Au lyrisme du texte de Laurent Gaudé répondait l’énergie du plateau. Sur les cendres d’une histoire sanglante, conflictuelle, meurtrière, les mots de Gaudé rappelaient qu’une « belle utopie » était née, l’Union européenne. Guerres, Shoah, colonisation, ont déchiré le vieux continent. Laurent Gaudé réactivait cette mémoire enténébrée dans sa violence et son horreur mais pour exhorter à l’espoir, pour défendre une autre Europe, fraternelle et unie.
Accepter la CATASTROPHE
Falk Richter dans I am Europe dresse un bilan qui paraît se repaître de la catastrophe. Au point même de dire « qu’il faut penser l’après catastrophe ». Rien n’est proposé. Pas même une réponses artistique. Les huit comédiens de nationalités différentes – danseurs pour certains (chorégraphie efficace de Nir de Volff ) – racontent leur histoire.

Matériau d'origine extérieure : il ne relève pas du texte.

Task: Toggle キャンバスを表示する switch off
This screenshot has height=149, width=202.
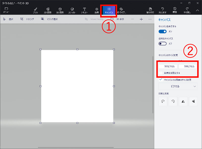Action: click(x=162, y=31)
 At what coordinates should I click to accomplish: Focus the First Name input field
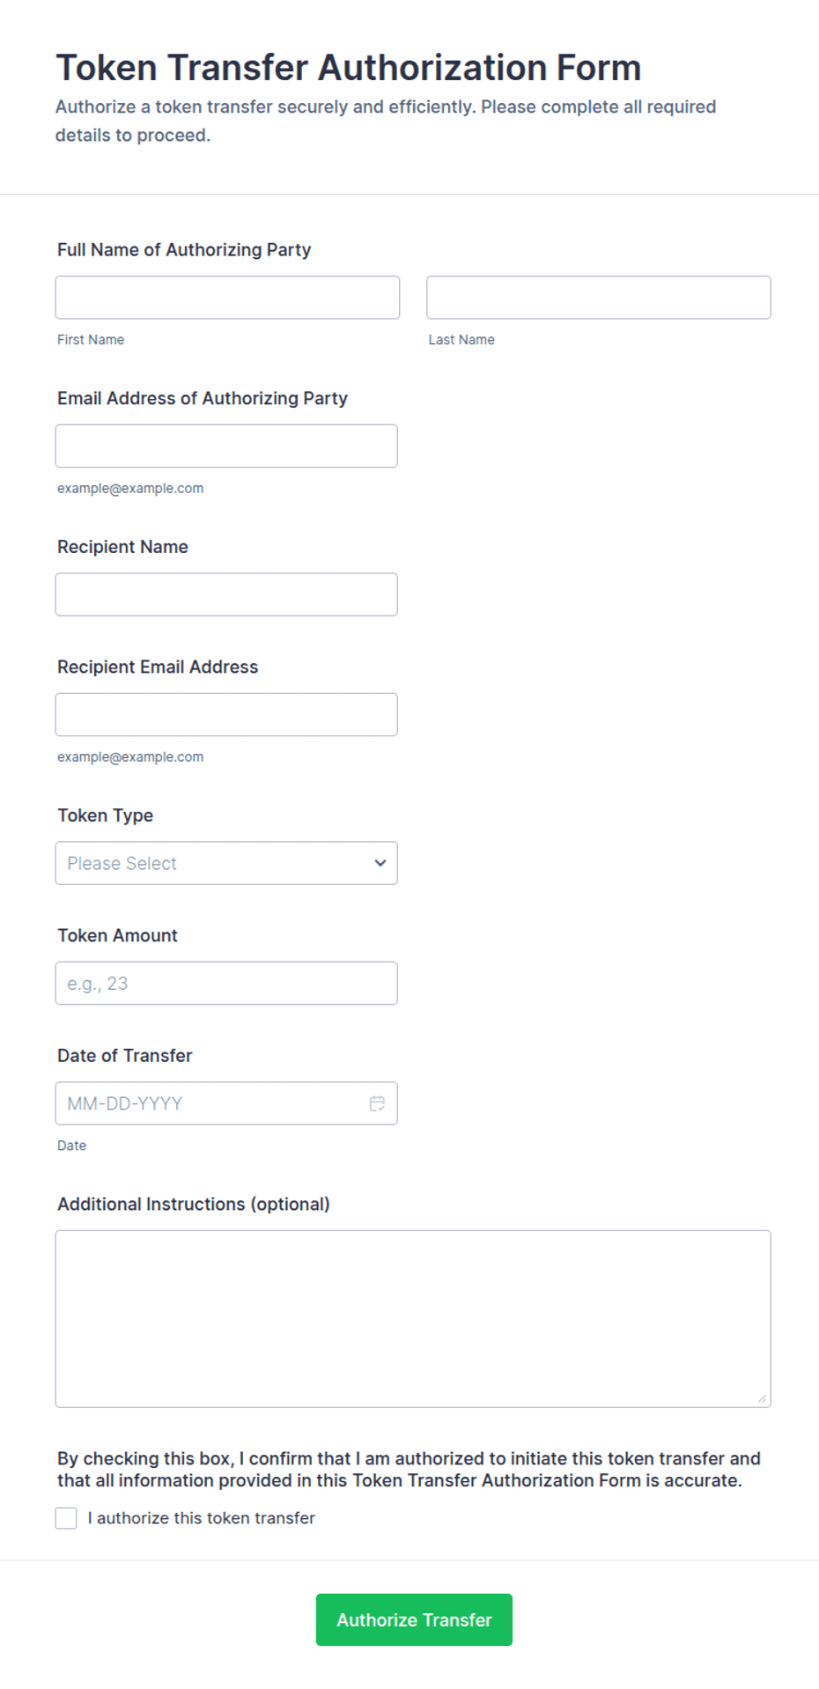[227, 298]
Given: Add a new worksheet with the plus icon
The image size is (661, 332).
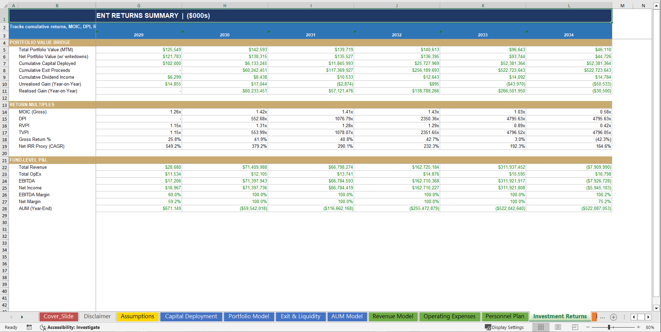Looking at the screenshot, I should tap(613, 317).
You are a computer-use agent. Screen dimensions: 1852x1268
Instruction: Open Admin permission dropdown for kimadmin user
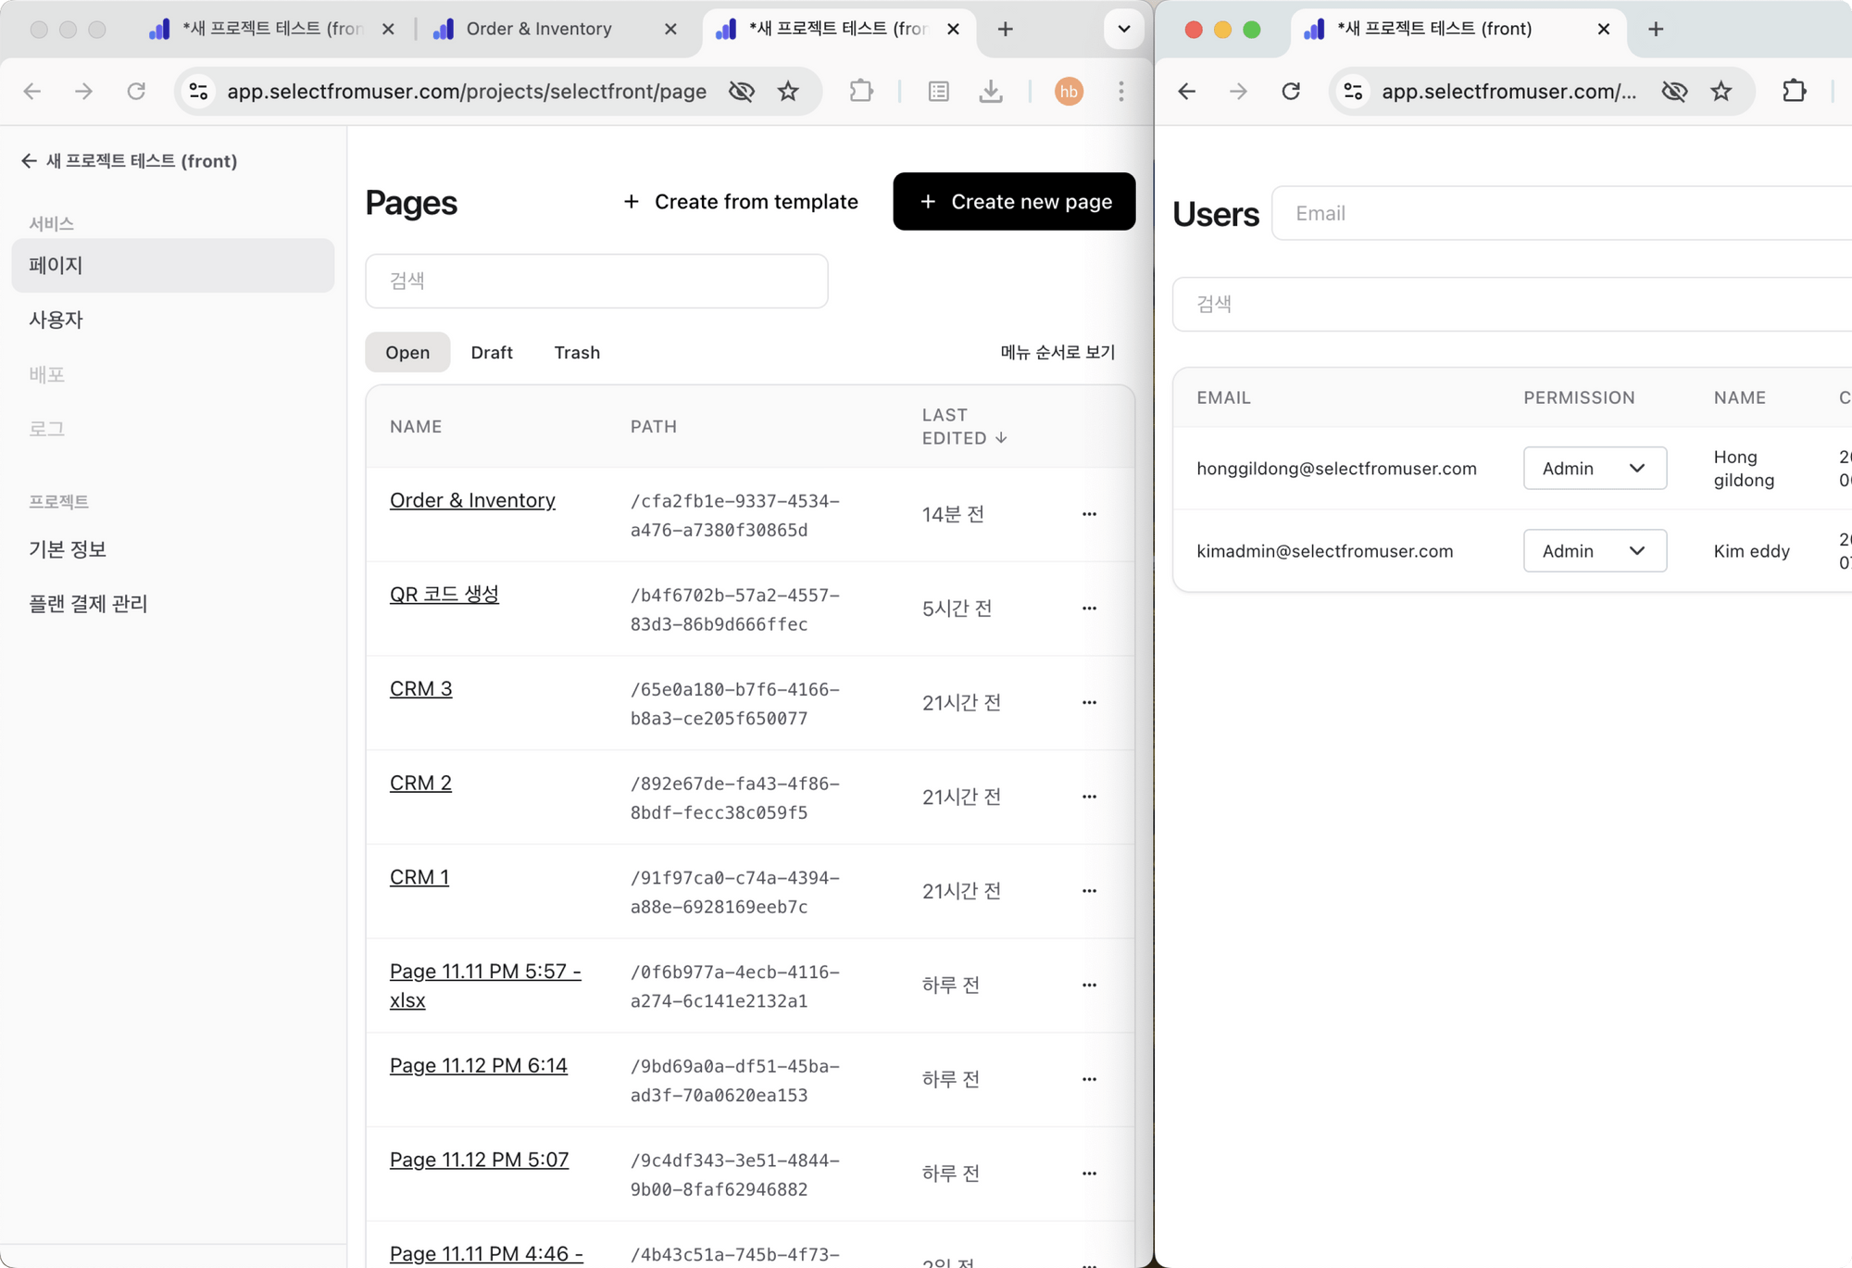pos(1595,551)
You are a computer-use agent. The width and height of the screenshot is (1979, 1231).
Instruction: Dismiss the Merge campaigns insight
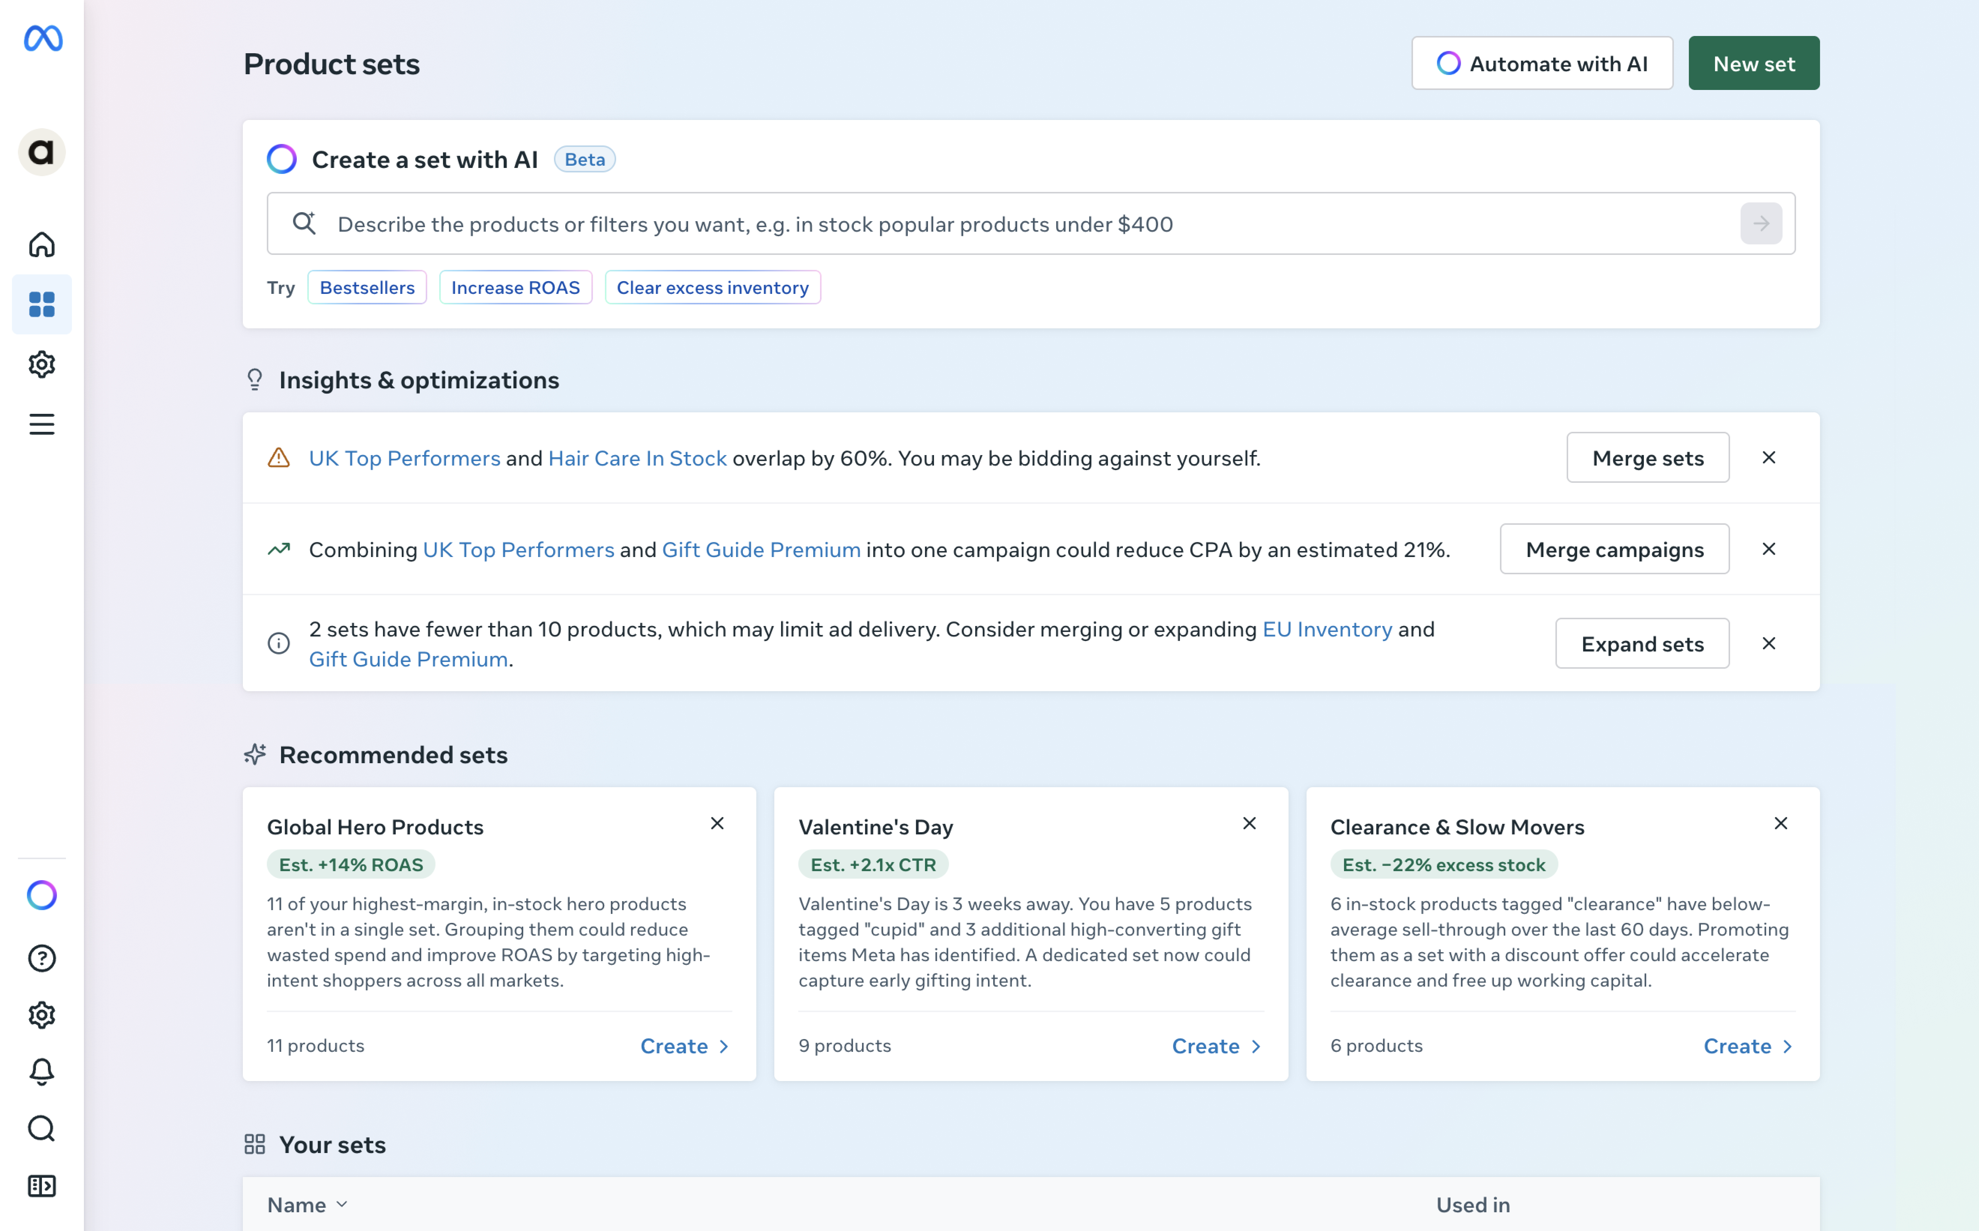1769,550
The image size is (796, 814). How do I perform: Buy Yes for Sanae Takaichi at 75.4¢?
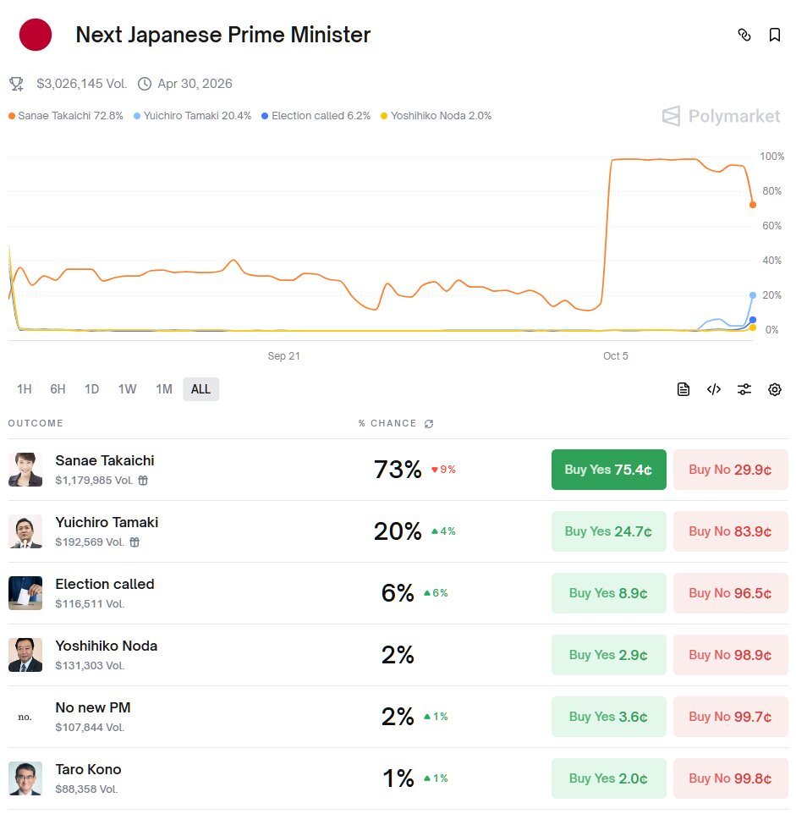coord(608,470)
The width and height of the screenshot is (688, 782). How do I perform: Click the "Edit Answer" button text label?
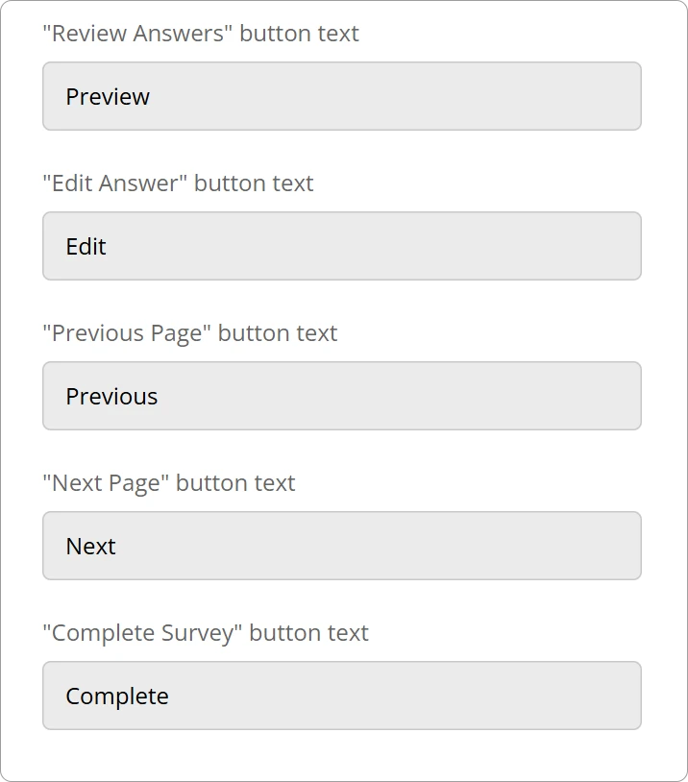tap(178, 183)

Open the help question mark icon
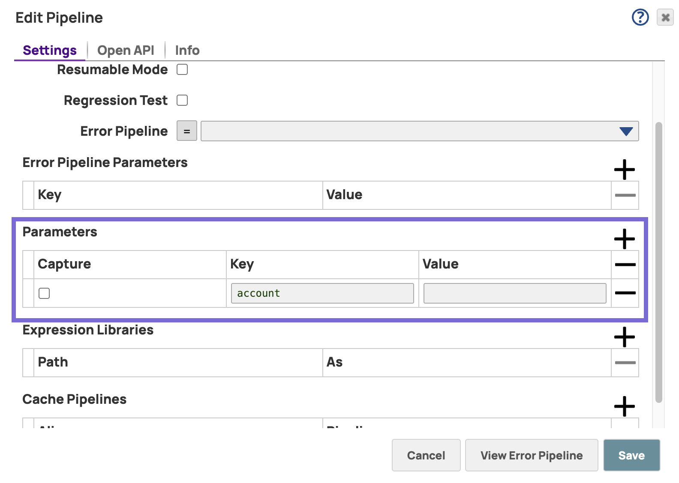click(640, 18)
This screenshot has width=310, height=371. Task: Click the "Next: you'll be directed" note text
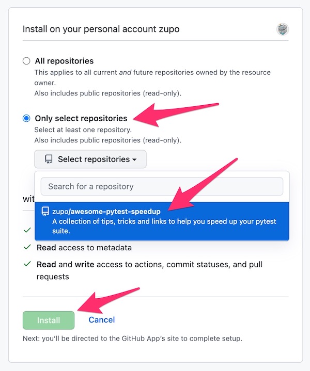(132, 339)
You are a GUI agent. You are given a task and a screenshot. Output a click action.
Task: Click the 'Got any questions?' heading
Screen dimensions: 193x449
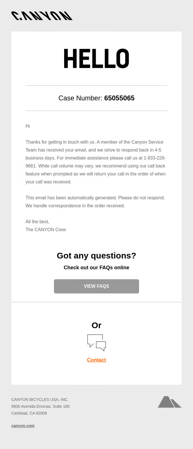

Certains sont unis dans la vie. Les revendications s’arrêtent aux portes de l’intime. Comme chez Auzet, les langues sont plurielles. Comme chez Auzet, la scénographie utilise des éléments de literie qu’on déplace – construction oblige – ( matelas pour le premier, coussins carrés pour le second). Mais, l’ensemble, décousu, parfois aguicheur ( chanson d’ABBA, pourquoi ? ), parfois clivant ( jugement préconçu sur le public présent ), manque de réflexion et de profondeur.
Énoncer « qu’il faut penser l’après catastrophe » est même dangereux. La penser, c’est l’accepter. Faut-il se résoudre au ravage de la Terre qui nous accueille ? Faut-il acter les prises de pouvoir par les nationalistes ? Faut-il arrêter de se battre pour ce qui rassemble ? A l’heure où les noirs égoïsmes et les idéologies fascisantes ressurgissent au sein même de l’Europe, il est important de propager le souffle vibrant de ce qui nous unit. La Fraternité, la Liberté, la Démocratie, la Laïcité, sont des mots qui doivent nous porter.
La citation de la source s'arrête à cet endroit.